И в Тепляхе в этот день березняком взнялись оглобли. Продираясь следом за Митрием и Капустиным сквозь путаницу подвод, с тревогой думал Филипп о том, что будет им сегодня жарко.

Сеном и овсом, а то и просто яровой соломкой похрупывали лошадки, на крыльце стоял гул, смачная ругань и гогот. А около крыльца, как глухари на токовище, расхаживали молодые мужики, подъедая друг дружку. Останавливались, того гляди сцепятся.

Те, что помирнее, угощались самосадом.

— Из листу-то слаб, пустой он. А вот корень дерет.

Кисеты у тепляшинцев были тугие. За войну обучились старики да калеки растить свой самосад. А он у каждого разный, не на одинаковый манер, как солдатская махра: один попробуешь, другой интересно курнуть. Так и дымили.

Прибрел на собрание даже Фрол Ямшанов, задавленный бедностью мужик, который жил, почитай, одним лесом. Зверье да птиц он любил больше, чем людей. Над своей лохматой, пьяно запрокинувшейся лачугой поднимал скворешни и дуплянки. Когда дуплянки делал, точно знал, какая птица жить станет, иволга ли, зеленушка ли. Тепляшинцы, что побогаче, считали его блаженным. Он один на все село жил в курной избе. Дочери его, смирные, работящие девки, даже не ходили никогда на гулянья, потому что от волос и одежды пахло дымом.

Стоял он теперь в армяке, подпоясанном лыком, и забило улыбался, слушая гогот.

— Мотри-ко, Фрол, ты как на свадьбу собрался.

— Невеста-то будет.
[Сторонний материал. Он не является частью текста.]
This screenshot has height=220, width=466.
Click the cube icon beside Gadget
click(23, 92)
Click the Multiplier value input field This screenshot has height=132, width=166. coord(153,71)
Аграфена-мельничиха, слышно, едет. У нее добра-то за пазухой хватит.

— Го-го-го! Не сплохуй только.

Сандаков Иван как-то углядел Петра и Филиппа.

— А ну, мужики, расступись, расступись, дай дорогу, — и через густой запах овчины, самосада и сухих трав провел в летнюю половину дома.
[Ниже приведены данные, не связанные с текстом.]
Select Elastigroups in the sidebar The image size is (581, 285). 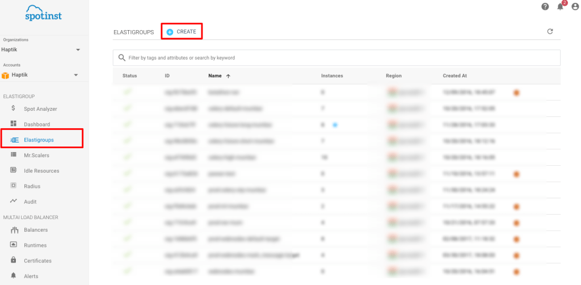point(39,140)

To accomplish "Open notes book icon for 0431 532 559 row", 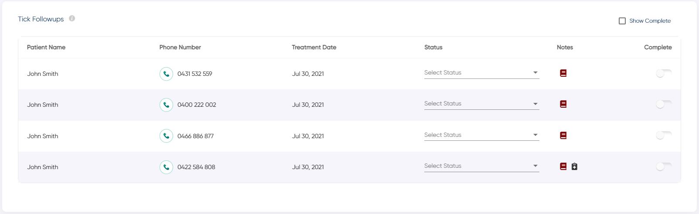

Стенописцем мороз изукрасил здесь потолок и стены, каждый гвоздик, каждую паутинку отделал белым бисером. Вдоль стены засели бородачи, глядели неприветливо из-под насупленных бровей.

К столу тянулись представители от деревень, снимали вареги, сморкались, задирали полы, изгибаясь, из-за трех одежин доставали мандаты: все законно — обществом посланы. Вкатилась завернутая в ковровую шаль фигура, руки растопыркой, концы шали пропущены под мышками, на пояснице узел. Из поднявшейся шалашом шали бубнит что-то.

— Эй-эй, рассупоньте-ко, бабы, мужички-и!

Выскочил артельный человек Степанко-портной, вертанул фигуру на месте, грохнул хохот. Пойми попробуй. Вроде на веселье наладился народ, не на драку.

Петр к сельской публике привычен, подсел к солдатам. Откуда? Есть ли кто из Питера, Екатеринбурга, иных больших городов? Из этих надежнее найдешь сочувствующих большевикам. Вроде есть. Да и вчерашние мужики держатся табунком.

Фигуру освободили от шали. Оказалась бабища. Пунцовая, круглая, что ступа, не в обхват. Из таких, что мешок-пятерик вскинет на спину и не ойкнет.

Зубоскалы опять насели на Фрола, который сидел на краю скамейки, поглаживал белую, как облупленное яйцо, лысину:

— Эй, Фрол, невеста прикатила.

— Да что вы, мужики, я женатой! — выкрикнул тот на серьезе.

— Ничего, старуху продай.

— И даром ее у него не возьмут. А вот Аграфена-то на сметане сбита.

Аграфена повела злой бровью.

— Сбита, да не для Тита, — и пошла к Сандакову.

— Ты чего, тетка? — уперся взглядом в нее Сандаков Иван.